# Empirical Bayes - estimation of parameters with mixture of gamma priors and observed data

Hello,

I am trying to calculate a disproportionality measure using an Empirical Bayes method. A really good work has been done in SAS to achieve the goal and available here : Disproportionality-Measures-with-SAS/ebgm.sas at master · statmike/Disproportionality-Measures-with-SAS · GitHub

I am trying to replicate this method in Python using Pymc library. However I’m can’t get the MCMC to work to estimate the parameters. The distribution is assumed to be a mixture of two gamma distribution (priors) and the data (N11, and E11 observed) allow to generate the posterior. I get an output in python but it is not aligned with the SAS results.

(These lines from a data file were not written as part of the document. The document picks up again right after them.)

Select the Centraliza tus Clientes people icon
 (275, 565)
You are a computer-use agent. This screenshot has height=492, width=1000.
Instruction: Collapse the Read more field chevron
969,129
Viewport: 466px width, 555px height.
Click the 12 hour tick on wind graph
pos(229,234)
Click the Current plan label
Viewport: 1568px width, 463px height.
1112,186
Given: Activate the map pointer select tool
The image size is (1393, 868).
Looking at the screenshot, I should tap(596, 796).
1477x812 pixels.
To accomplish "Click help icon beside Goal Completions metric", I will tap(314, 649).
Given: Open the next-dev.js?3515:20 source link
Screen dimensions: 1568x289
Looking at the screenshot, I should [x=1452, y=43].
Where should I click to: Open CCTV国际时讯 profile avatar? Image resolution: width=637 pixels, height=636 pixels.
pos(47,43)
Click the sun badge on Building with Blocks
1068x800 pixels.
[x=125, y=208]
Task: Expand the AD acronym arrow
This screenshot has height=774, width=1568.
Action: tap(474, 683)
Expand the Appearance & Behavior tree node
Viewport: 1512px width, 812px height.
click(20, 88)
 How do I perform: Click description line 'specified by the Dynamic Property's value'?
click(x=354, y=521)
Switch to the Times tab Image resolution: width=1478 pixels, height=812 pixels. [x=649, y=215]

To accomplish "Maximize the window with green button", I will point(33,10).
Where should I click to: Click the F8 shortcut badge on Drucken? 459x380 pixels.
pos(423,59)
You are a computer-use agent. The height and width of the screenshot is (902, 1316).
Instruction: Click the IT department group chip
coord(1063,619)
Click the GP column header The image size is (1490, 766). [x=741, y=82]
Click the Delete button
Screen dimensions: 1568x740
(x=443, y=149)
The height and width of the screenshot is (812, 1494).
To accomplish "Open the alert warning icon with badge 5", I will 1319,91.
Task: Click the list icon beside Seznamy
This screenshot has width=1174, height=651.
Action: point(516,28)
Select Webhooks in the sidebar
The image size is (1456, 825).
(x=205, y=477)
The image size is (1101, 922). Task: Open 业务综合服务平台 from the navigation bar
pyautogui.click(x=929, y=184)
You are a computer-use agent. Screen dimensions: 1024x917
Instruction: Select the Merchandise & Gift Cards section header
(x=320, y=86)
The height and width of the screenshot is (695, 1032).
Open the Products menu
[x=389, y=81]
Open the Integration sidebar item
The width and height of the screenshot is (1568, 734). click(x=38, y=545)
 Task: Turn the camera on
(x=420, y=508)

In particular here is the SAS code I am trying to replicate in Python :

ods output PostSumInt = work.MCMC_PARMS;
proc mcmc data=&outds. seed=32259 nmc=10000 thin=5 nthread=6 propcov=quanew monitor=(Mix_p alpha1 alpha2 beta1 beta2);
parms Mix_p 0.3333 alpha1 .2 alpha2 2 beta1 .1 beta2 4;

/**Generic gamma priors*/
prior alpha1 beta1 ~ gamma(1, iscale=1);
prior alpha2 beta2 ~ gamma(1, iscale=1);
prior Mix_p ~ uniform(0,1);

const1=lgamma(alpha1+N11) - lgamma(alpha1) - lgamma(N11+1);
const2=lgamma(alpha2+N11) - lgamma(alpha2) - lgamma(N11+1);
LogL1=const1 - N11*log(1+beta1/E11) - alpha1*log(1+E11/beta1);
LogL2=const2 - N11*log(1+beta2/E11) - alpha2*log(1+E11/beta2);
llike = log(Mix_p*exp(LogL1) + (1-Mix_p)*exp(LogL2));
model N11 ~ general(llike);
run;


Here is my code in Python :

with pm.Model() as model2:

def likelihood(theta,E11,N11):
Mix_p,alpha1,alpha2,beta1,beta2 = theta

const1=at.gammaln(alpha1+N11) - at.gammaln(alpha1) - at.gammaln(N11+1)
const2=at.gammaln(alpha2+N11) - at.gammaln(alpha2) - at.gammaln(N11+1)
LogL1=const1 - N11*np.log(1+beta1/E11) - alpha1*np.log(1+E11/beta1)
LogL2=const2 - N11*np.log(1+beta2/E11) - alpha2*np.log(1+E11/beta2)

return(np.log(Mix_p*np.exp(LogL1) + (1-Mix_p)*np.exp(LogL2)))

Mix_p = pm.Uniform('Mix_p', 0, 1)

alpha1 = pm.Exponential('alpha1', lam=0.2)
beta1 = pm.Exponential('beta1', lam=0.1)

alpha2 = pm.Exponential('alpha2', lam=2)
beta2 = pm.Exponential('beta2', lam=4)

#g1 = pm.Gamma('gamma1',alpha = alpha1, beta = beta1)
#g2 = pm.Gamma('gamma2',alpha = alpha2, beta = beta2)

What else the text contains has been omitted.